Use discipline policies based on principles of nonviolence and restorative justice and investigate how discipline policies are doled out.

  • Respect your students, help them grow, and reduce the impact of school-to-prison pipeline through culturally-aware classroom discipline policies.
  • Suspensions, used as the universal consequence for behavior incidents, further alienates at-risk students and often fail to address the root of a student’s behavioral problems
  • Research has shown minority students and students with disabilities, receive suspensions and expulsions at rates alarmingly disproportionate to their rates of enrollment.
    • According to a 2014 report from the US Department of Education’s Office for Civil Rights, black students represent 15% of students, but 35% of students suspended once, 44% of those suspended more than once, and 36% of those expelled.

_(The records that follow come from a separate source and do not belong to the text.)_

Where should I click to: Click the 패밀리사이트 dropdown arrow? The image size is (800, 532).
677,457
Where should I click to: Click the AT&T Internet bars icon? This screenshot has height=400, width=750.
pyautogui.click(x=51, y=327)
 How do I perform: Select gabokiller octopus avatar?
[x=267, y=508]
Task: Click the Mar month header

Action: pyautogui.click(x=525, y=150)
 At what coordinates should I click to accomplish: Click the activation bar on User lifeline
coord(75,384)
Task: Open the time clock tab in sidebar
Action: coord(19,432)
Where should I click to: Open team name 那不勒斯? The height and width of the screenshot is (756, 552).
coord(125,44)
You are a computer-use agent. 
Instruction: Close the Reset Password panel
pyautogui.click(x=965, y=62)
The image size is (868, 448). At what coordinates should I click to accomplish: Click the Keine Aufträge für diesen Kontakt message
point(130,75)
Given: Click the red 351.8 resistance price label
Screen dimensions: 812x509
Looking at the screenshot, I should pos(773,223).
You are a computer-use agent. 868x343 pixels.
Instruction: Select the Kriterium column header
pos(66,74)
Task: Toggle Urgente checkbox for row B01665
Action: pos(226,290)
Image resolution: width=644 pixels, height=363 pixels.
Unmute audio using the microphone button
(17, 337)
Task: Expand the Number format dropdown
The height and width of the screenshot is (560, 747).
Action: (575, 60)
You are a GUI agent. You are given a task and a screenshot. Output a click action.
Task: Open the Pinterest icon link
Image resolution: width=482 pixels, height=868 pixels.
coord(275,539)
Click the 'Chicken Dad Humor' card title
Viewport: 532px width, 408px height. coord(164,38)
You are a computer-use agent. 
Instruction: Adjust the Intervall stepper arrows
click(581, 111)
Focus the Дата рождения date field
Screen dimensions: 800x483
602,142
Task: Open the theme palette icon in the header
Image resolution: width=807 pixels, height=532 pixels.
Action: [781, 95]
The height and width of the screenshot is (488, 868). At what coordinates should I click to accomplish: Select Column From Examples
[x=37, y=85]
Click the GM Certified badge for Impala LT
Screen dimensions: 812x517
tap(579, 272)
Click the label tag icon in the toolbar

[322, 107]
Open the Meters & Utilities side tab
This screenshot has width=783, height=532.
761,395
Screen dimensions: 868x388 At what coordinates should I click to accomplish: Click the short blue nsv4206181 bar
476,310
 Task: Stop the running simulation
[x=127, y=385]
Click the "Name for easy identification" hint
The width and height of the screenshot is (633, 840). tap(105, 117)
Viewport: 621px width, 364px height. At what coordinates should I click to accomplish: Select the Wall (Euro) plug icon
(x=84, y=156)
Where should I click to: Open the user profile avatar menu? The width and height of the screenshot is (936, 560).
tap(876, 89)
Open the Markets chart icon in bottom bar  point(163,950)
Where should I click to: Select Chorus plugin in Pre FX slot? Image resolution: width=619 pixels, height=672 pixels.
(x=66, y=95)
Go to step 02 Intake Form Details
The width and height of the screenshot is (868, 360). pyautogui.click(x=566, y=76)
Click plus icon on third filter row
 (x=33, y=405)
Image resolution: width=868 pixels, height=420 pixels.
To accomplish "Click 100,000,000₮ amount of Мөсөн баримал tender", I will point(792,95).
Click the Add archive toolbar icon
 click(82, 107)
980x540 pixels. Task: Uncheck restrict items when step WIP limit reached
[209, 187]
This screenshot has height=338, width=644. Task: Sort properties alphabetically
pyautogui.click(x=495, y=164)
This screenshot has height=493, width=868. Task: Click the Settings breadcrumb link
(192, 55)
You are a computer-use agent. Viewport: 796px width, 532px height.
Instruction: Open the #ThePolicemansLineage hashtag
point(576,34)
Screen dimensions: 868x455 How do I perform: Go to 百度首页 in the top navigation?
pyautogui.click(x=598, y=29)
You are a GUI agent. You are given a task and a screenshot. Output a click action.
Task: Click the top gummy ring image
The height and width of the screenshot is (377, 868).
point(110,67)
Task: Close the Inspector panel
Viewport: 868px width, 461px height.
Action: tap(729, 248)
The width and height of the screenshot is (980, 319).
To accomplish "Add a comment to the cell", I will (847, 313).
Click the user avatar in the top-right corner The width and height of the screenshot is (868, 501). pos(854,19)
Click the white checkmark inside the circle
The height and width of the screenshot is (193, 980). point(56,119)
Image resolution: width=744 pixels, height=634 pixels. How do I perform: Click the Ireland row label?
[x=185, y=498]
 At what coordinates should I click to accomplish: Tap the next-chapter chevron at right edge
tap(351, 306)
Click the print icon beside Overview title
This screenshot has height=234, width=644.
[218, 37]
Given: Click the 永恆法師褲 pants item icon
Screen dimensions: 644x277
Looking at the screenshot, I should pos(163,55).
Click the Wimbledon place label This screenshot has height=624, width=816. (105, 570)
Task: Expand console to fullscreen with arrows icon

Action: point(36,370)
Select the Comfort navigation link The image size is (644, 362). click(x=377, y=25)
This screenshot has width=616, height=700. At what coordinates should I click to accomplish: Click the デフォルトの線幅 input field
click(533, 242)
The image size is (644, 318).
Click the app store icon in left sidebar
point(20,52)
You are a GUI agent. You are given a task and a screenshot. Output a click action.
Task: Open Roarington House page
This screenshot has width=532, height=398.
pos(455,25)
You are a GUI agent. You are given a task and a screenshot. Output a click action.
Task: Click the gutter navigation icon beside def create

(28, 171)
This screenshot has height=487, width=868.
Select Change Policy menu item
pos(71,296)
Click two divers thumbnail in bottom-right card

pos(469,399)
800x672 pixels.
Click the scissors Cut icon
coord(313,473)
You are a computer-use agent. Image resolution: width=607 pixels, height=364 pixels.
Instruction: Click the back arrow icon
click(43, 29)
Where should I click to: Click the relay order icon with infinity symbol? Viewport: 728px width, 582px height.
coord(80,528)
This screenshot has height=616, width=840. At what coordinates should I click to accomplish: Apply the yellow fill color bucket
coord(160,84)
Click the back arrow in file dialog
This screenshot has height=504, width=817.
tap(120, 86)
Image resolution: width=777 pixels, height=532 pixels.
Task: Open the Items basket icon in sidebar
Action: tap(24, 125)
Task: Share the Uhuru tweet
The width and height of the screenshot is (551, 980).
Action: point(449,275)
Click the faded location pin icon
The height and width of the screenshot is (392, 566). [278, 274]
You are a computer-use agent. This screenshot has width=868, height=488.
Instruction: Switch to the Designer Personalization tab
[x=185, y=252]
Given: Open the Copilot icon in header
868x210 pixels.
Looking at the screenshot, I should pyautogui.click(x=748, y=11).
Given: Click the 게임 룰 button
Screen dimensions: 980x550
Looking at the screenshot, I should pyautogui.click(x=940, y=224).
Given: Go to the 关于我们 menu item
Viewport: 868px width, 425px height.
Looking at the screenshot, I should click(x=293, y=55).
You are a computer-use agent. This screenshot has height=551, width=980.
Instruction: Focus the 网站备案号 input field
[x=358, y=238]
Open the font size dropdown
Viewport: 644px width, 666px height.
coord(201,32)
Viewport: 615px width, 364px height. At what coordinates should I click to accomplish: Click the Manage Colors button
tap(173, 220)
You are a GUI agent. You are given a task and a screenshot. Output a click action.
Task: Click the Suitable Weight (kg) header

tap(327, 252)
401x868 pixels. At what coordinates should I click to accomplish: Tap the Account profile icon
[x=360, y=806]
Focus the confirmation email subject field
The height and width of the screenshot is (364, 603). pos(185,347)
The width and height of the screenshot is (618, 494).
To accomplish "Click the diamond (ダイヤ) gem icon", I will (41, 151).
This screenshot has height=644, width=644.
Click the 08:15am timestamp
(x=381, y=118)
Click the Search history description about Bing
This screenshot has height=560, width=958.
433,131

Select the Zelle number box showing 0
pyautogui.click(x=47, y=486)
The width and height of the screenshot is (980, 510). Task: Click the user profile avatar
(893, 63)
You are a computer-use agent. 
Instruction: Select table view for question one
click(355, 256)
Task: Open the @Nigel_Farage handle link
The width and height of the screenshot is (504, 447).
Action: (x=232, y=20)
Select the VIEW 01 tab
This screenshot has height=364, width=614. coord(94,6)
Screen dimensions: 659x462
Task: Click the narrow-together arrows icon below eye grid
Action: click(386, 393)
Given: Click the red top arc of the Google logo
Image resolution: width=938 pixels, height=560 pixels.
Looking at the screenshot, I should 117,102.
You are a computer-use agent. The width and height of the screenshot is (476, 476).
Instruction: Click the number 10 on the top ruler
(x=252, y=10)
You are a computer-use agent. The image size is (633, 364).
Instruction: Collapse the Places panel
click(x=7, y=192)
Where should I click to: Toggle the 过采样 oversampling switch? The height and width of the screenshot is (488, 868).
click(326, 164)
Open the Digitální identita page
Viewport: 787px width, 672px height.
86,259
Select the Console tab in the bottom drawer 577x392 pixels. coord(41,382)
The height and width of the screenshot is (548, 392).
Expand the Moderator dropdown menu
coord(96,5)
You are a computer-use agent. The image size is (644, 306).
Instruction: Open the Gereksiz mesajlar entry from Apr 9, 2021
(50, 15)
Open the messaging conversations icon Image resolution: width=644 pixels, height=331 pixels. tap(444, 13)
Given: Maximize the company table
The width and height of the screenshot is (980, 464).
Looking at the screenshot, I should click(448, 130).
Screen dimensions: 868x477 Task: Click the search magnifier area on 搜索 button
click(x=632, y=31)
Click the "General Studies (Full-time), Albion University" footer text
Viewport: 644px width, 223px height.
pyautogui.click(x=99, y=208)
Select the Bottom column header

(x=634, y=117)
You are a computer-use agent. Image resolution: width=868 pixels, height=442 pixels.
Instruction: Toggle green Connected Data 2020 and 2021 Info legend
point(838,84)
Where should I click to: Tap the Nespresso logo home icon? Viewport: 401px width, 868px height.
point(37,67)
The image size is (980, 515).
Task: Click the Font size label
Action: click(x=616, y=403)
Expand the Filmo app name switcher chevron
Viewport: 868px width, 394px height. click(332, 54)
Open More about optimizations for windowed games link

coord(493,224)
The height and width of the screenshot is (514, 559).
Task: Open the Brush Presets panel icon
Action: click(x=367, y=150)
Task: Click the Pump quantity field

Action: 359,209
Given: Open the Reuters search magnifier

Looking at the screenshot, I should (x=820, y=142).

  • Use a positively framed and prevention-focused system to approach behavior management, like restorative justice. The system you implement should offer an effective strategy for reducing behavior problems, improve school climate, and increasing student achievement.
  • Question how your school doles out discipline.
    • Do your school’s policies have elements of racial bias that can contribute to the school-to-prison pipeline?
  • Leverage the power of your community by gathering educators and community members together to adopt positive behavioral intervention practices and support restorative justice to strengthen schools as safe and supportive environments.
    • Restorative justice aims to address conflict, improve school climate, and build a positive culture where students feel included and connected to the school community.
    • For help getting started, take a look at New York’s efforts to use restorative justice.
      • They’re putting clear support structures into place, like student justice panels, peer mediation programs, "restorative circles," and more.